Gill’s focus group stressed how tough it is today to meet the rudimentary life requirements that were unthought of as recently as three weeks ago. Housing overnight workers is not just a problem but often an impossibility. One worker said an extended stay hotel turned him away because they may need to convert the rooms into emergency medical care units. If you do get a room, another said, don’t expect cleaning services or anyone behind the front desk.
The simple act of eating is now a logistical nightmare on the road, according to the panel. With restaurants and some grocery stores closed down or in limited supply, crews are dependent on fast food chains, though sparse and non-existant in rural areas. But those establishments, as well, are facing their own crew shortages, reduced hours and limited menus. And, always, is the food being prepared and handled safely?

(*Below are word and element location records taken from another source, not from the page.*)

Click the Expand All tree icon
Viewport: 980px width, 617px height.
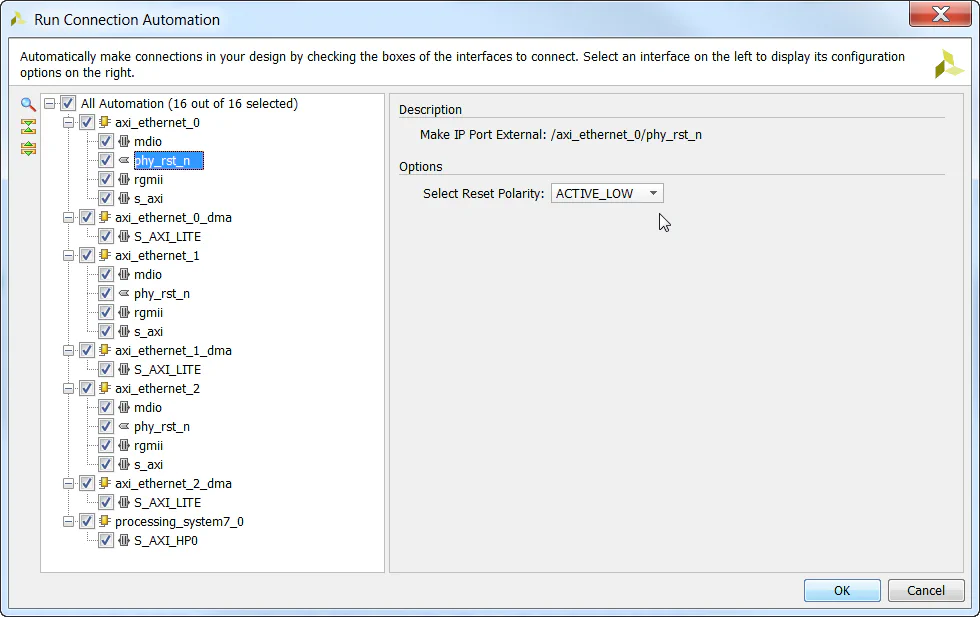[x=28, y=149]
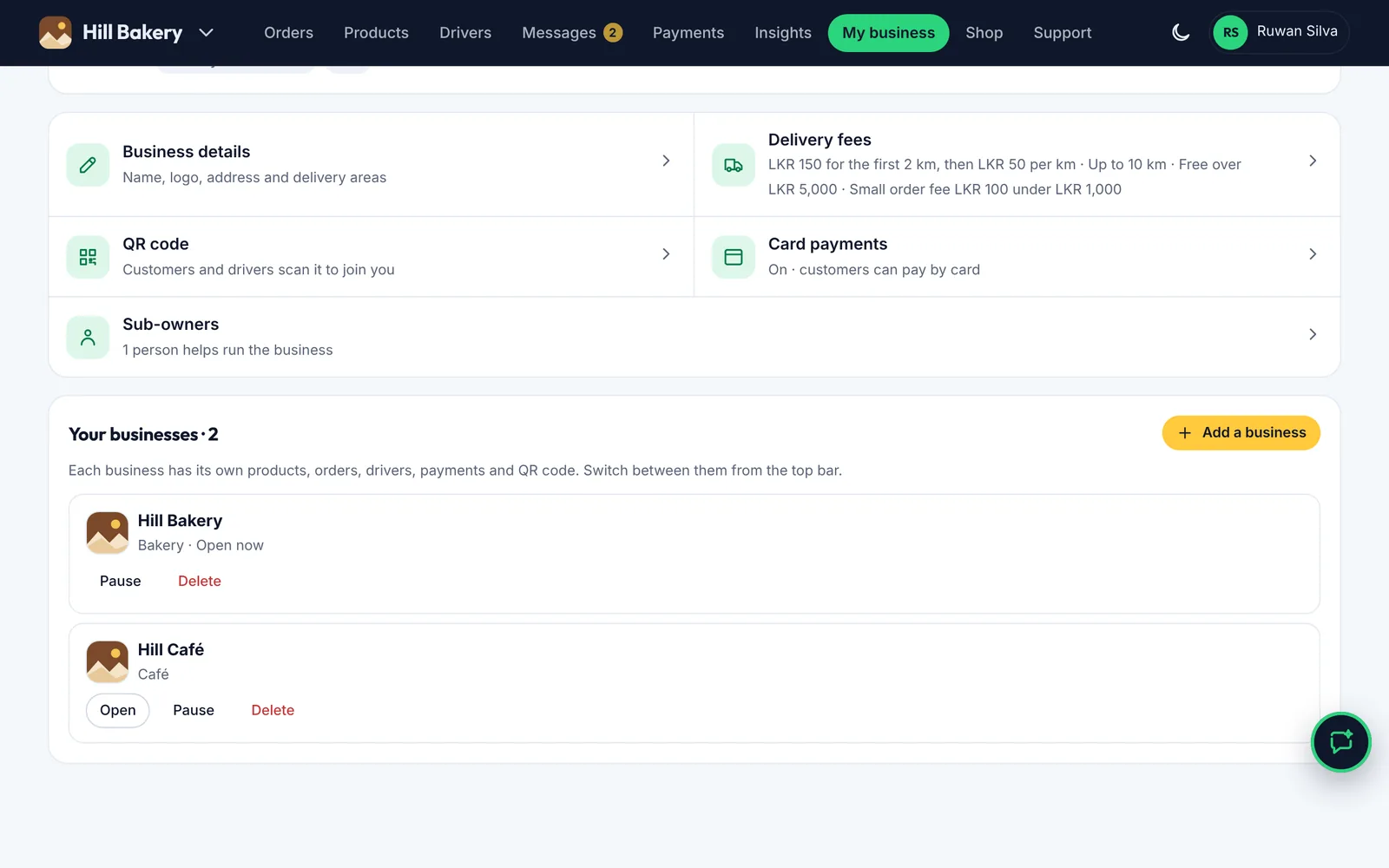Click the Card payments card icon
The image size is (1389, 868).
coord(734,257)
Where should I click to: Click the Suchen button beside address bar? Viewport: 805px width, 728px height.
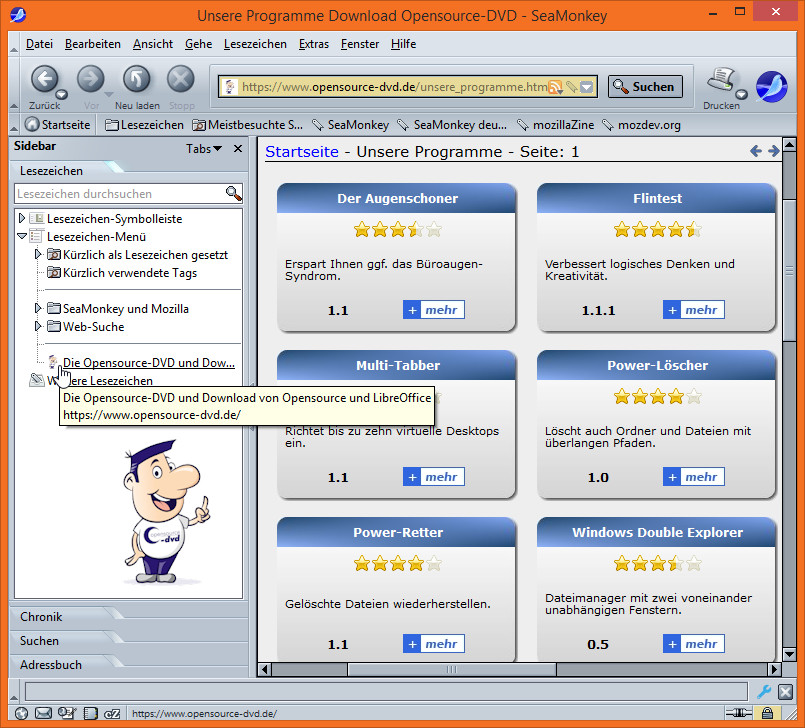coord(645,87)
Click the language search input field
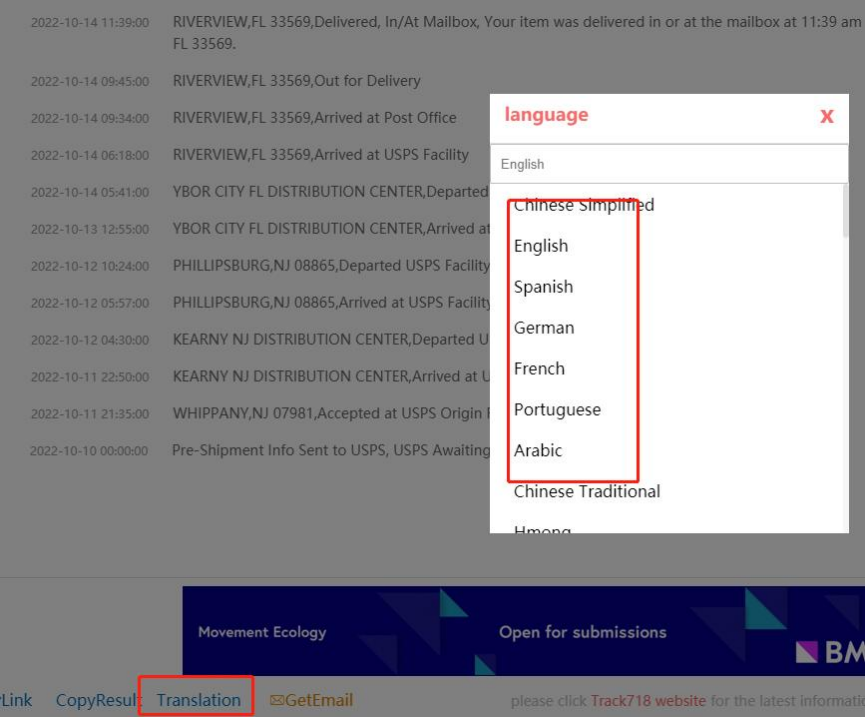 click(x=668, y=164)
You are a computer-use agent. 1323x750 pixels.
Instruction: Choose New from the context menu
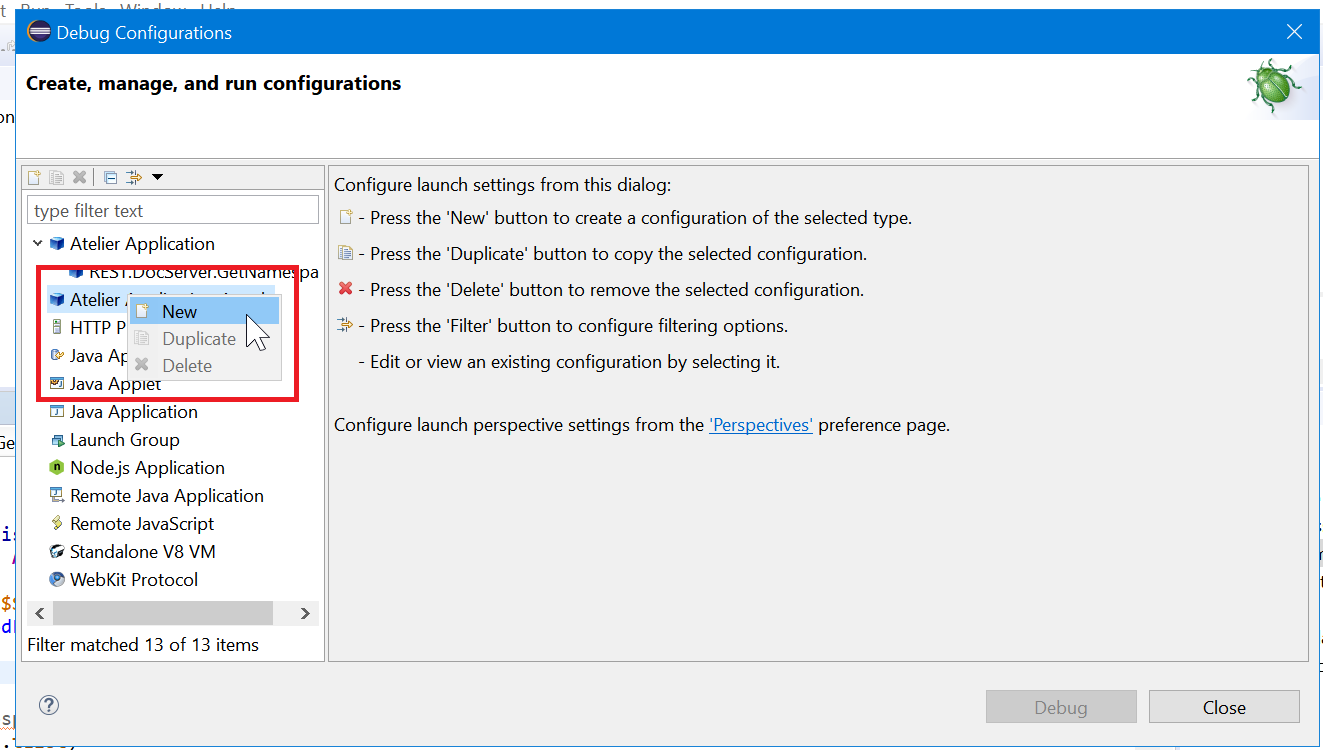pos(180,312)
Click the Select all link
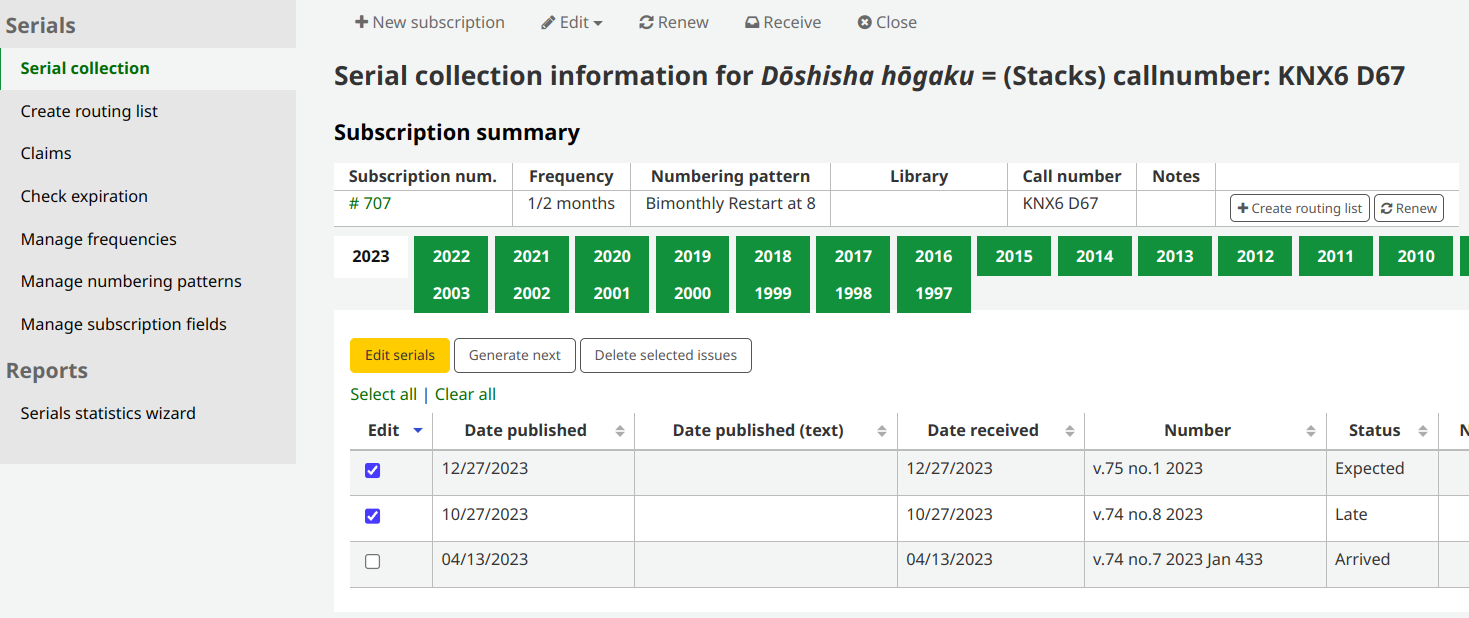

Picking up a case of bottled water for the site is no longer an option and bringing in your own cooler of potable water for the crew risks triggering OSHA infractions, the panel noted.
“The stress at home is another huge factor with these crews,” Gill said. “They want to be with their families because they are facing an existential crisis as well.”
One participant said the big tower guys and the carriers better get together soon to figure out how they are going to accommodate crews on the road. “They need us, pure and simple,” one crew member said “and a per diem doesn’t cut it when I have a family to take care of.”
“Is there something the carriers and tower owners can do to assist with food and lodging for these men and women?” Gill asked. “I’ve yet to hear any solutions being offered.”